- **İstenen Çıktı**
Lütfen aşağıdaki okunacak metinde "KADIN ERKEK EŞİTSİZLİĞİ" ile başlayıp "aile ve toplumsallaşmasıdır." ile biten kısmı hiçbir değişiklik yapmadan yeniden yazın.

Üç Yeni Kitap

Edebiyat Bahcesi kullanıcısının resmi
Üç Araştırma Kitap çok önemli toplumsal, tarihsel ve psikolojik konularla dolu. Mutlaka her insanın kendisinden bir şeyleri bulacak ve bugüne kadar üzerinde durmadığı birçok konunun ayırdına varacaktır.

                                                                         
KADIN ERKEK EŞİTSİZLİĞİ ve TOPLUMSAL YOZLAŞMA

                    Araştırma
                        Önsöz     

Kadın ve erkek arasındaki cinsiyet ve fiziksel farklılık, insan türünü cinsi açıdan birbirinden ayrıştırdığı kadar, duygu ve fiziksel bakımdan her iki cinsi birleştirip insanileştirendir de.
Bunun gözle görülen noktaları aile ve toplumsallaşmasıdır.

- **Kaynak Veriler**

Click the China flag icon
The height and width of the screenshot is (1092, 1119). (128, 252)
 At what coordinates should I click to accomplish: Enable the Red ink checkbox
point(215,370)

- **Görevin Yanıtı**
KADIN ERKEK EŞİTSİZLİĞİ ve TOPLUMSAL YOZLAŞMA

                    Araştırma
                        Önsöz     

Kadın ve erkek arasındaki cinsiyet ve fiziksel farklılık, insan türünü cinsi açıdan birbirinden ayrıştırdığı kadar, duygu ve fiziksel bakımdan her iki cinsi birleştirip insanileştirendir de.
Bunun gözle görülen noktaları aile ve toplumsallaşmasıdır.